Source passage:
==============================
Reaching a diagnosis of autoimmune neutropenia requires a full blood count, and may also require a bone marrow test. To give a diagnosis of neutropenia in general, a sample of blood is taken and the white blood cells in the sample are counted. Then, the percentage of neutrophils in the white blood cells is determined by a procedure called a white blood cell differential analysis. This results in a number called the absolute neutrophil count (ANC), which needs to be under 1500 neutrophils per microliter of blood for a diagnosis of neutropenia.
Once neutropenia has been established, the cause of it still needs to be determined. Making a diagnosis of autoimmune neutropenia can be difficult because the antibodies which are attacking the neutrophils may not be easy to find. A bone marrow test may be conducted to eliminate the possibility of other types of neutropenia in which not enough neutrophils are created in the marrow. In autoimmune neutropenia, a sufficient number of neutrophils are created, but these cells are prematurely killed by the neutrophil-specific antibodies.
Autoimmune neutropenia can be mild, moderate, or severe. Some people with autoimmune neutropenia, especially very young children, will have a spontaneous remission of the condition after a couple of years and may never need any treatment. This spontaneous remission is less likely in older children and adults, who will likely have the condition for their whole lives, though it's possible that it will never cause any significant problems.
==============================
Work order 1:
Rewrite the paragraph beginning "Once neutropenia has been established" from the autoimmune neutropenia passage as a short bulleted list, keeping its main facts.
Work order 2:
Answer these questions using the autoimmune neutropenia passage:
(a) Below what absolute neutrophil count is neutropenia diagnosed?
(b) What possibility may a bone marrow test be used to eliminate?
(c) Which group is especially likely to have a spontaneous remission?
Work order 3:
Write the next paragraph of the autoimmune neutropenia passage, picking up after its final sentence.

[Pixel coordinate grounding data]
==============================
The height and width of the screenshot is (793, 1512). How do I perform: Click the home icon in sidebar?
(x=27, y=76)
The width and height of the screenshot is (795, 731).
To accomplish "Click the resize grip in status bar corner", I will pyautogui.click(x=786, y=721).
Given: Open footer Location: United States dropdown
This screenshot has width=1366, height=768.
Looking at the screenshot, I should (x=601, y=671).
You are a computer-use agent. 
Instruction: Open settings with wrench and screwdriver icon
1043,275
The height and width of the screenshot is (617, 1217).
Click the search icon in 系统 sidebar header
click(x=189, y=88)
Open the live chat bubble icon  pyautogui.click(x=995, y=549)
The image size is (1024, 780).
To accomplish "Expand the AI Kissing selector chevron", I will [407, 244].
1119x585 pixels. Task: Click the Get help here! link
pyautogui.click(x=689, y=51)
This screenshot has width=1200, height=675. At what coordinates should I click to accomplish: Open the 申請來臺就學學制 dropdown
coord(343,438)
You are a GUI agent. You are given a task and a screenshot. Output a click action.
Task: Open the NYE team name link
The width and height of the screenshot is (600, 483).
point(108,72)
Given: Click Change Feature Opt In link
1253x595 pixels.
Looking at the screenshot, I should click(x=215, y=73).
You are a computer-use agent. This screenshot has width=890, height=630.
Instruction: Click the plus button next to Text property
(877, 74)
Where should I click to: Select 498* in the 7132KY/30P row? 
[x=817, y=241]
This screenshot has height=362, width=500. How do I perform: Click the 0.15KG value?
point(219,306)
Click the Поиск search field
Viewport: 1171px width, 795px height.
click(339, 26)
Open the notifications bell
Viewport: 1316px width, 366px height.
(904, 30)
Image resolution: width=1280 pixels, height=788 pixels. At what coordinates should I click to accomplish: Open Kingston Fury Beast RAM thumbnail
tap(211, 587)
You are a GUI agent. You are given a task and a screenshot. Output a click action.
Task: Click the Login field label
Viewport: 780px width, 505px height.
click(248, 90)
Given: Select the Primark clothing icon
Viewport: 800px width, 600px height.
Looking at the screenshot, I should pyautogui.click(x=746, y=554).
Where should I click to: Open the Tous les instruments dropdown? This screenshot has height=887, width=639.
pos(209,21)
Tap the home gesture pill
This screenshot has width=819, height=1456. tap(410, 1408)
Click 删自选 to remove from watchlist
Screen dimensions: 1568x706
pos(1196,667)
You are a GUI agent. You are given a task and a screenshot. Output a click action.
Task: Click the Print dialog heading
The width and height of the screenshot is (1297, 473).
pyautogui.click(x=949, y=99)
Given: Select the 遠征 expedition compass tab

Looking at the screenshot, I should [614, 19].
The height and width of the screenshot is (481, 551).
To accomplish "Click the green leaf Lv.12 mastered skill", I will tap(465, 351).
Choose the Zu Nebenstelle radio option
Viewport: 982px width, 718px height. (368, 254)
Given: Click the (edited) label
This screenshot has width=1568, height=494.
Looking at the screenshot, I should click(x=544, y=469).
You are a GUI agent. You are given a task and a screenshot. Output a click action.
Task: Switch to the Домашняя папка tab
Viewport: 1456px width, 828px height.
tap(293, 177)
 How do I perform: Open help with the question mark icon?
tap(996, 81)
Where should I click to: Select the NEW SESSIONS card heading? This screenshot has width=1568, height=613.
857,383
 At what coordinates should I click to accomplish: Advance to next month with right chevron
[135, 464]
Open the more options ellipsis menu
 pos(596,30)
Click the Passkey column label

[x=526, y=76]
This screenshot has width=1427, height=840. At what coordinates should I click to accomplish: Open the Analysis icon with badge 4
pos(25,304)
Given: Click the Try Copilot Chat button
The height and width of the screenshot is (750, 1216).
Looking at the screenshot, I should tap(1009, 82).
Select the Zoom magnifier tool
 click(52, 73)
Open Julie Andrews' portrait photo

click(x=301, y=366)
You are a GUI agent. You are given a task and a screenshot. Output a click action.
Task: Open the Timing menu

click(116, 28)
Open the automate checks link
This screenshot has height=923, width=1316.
==============================
Exercise answer 1:
- After neutropenia is established, its cause must still be determined.
- Diagnosing autoimmune neutropenia can be difficult because the antibodies attacking the neutrophils may be hard to find.
- A bone marrow test may be done to rule out other types of neutropenia in which the marrow makes too few neutrophils.
- In autoimmune neutropenia, enough neutrophils are made, but neutrophil-specific antibodies kill them prematurely.

Exercise answer 2:
(a) 1500 neutrophils per microliter of blood.
(b) Other types of neutropenia in which not enough neutrophils are created in the marrow.
(c) Very young children.

Exercise answer 3:
People with autoimmune neutropenia are more susceptible to infection because the body cannot fight off invading cells as effectively. Many patients will only experience a slightly increased susceptibility, and these patients will only need antibiotics and similar treatments when an infection is present. Other patients may suffer from severe infections or chronic infections, in which case treatment with white blood cell growth factors may be needed to get the patient's white blood cell count up to a stable level. Making lifestyle modifications to reduce the risk of infection is important for people with all types of neutropenia, such as being extra careful with hygiene, avoiding ill people, and maintaining good health through diet and exercise.